The MIT data, read past its headline, said where the value actually was, and it was not where the money had gone. More than half of corporate AI budgets had flowed into sales and marketing, the glamorous front office, where the returns ran thinnest. The largest measurable gains had landed in the back office, in the unglamorous work of operations and reconciliation and document processing, where the output units were cleanest and a saved hour could be counted. The 5% on the profitable side of the divide were not the firms with the richest models or the flashiest dashboards. They were the ones that had named a unit of value and then managed against it: a deflected support call, a merged pull request, an hour of an analyst's week handed back. Companies that bought a tool and integrated it succeeded about three times as often as those that built their own. Measurement, it turned out, was a management act, a decision about what counts as work, long before it was anything a vendor could sell you.

The blank is about to get wider. The spending that finance cannot yet measure is the spending humans authorize; the next wave, already arriving, is autonomous. Agents have begun to hold corporate cards, source vendors and clear payments without a person in the loop, which means the meter will soon run on decisions no employee consciously made. Tokens are dollars and agents are hires, the spend-management firms like to say, and the line is a good one. It is also a confession.
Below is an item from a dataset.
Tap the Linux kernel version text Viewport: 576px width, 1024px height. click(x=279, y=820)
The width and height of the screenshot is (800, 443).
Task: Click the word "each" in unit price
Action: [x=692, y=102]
A company that cannot yet say what a token bought will shortly be asked what a thousand autonomous agents bought, in a quarter, across every function at once.

There is a respectable objection to all of this, which is that ROI was the wrong lens from the start. No one ran a payback study on electricity before wiring the factory, or on the spreadsheet before buying the first copy of Lotus 1-2-3; general-purpose technologies earn out through a slow reorganization no quarterly model can see, and a company that demands a clean number in year one will strangle the projects most worth keeping. The objection is fair, and the firms that succeeded did so mostly by integrating patiently rather than chasing a fast return. But a downturn does not wait for reorganization, and the budget line with no number beside it is the first one a board crosses out. The absence of a unit is not neutrality. It is a vacuum, and a vacuum hands the defining of value to whoever ships the dashboard, the vendor selling the meter or the lab whose meter is the only instrument in the room.

The lag is older than the technology. Robert Solow, the economist, remarked in 1987 that the computer age was visible everywhere except in the productivity statistics, and the statistics stayed flat for years afterward. Paul David, an economic historian at Stanford, explained why in a celebrated 1990 paper about the electric dynamo. Factories at the turn of the century had electrified by bolting a single motor where the steam engine used to sit, and the productivity gains did not arrive until the 1920s, decades on, when a new generation of managers finally redesigned the factory floor around the idea that each machine could carry its own motor. The dynamo was never the bottleneck. The reorganization was, and so was the long interval in which nobody yet knew what to measure. The unit of value, in each case, was invented rather than discovered. What the companies now squinting at their token bills are attempting is that same invention, run at speed, under a chief financial officer's quarterly deadline rather than an economist's leisurely hindsight.

Oscar Wilde's cynic, in the old line, knew the price of everything and the value of nothing. Two years into the spending, the modern company has the first half cold; the meter was never the hard part. The verdict is. Mr Lütke's memo, and the genre it spawned, ordered the spending before anyone had built the scoreboard to keep it, which is the ordinary way of these things, and was the ordinary way in 1920, too. The firms that come out on the right side of the divide will not be the ones that spent the most, or the least. They will be the ones that decided, before the bill came due, what a token was supposed to buy, and then had the discipline to check.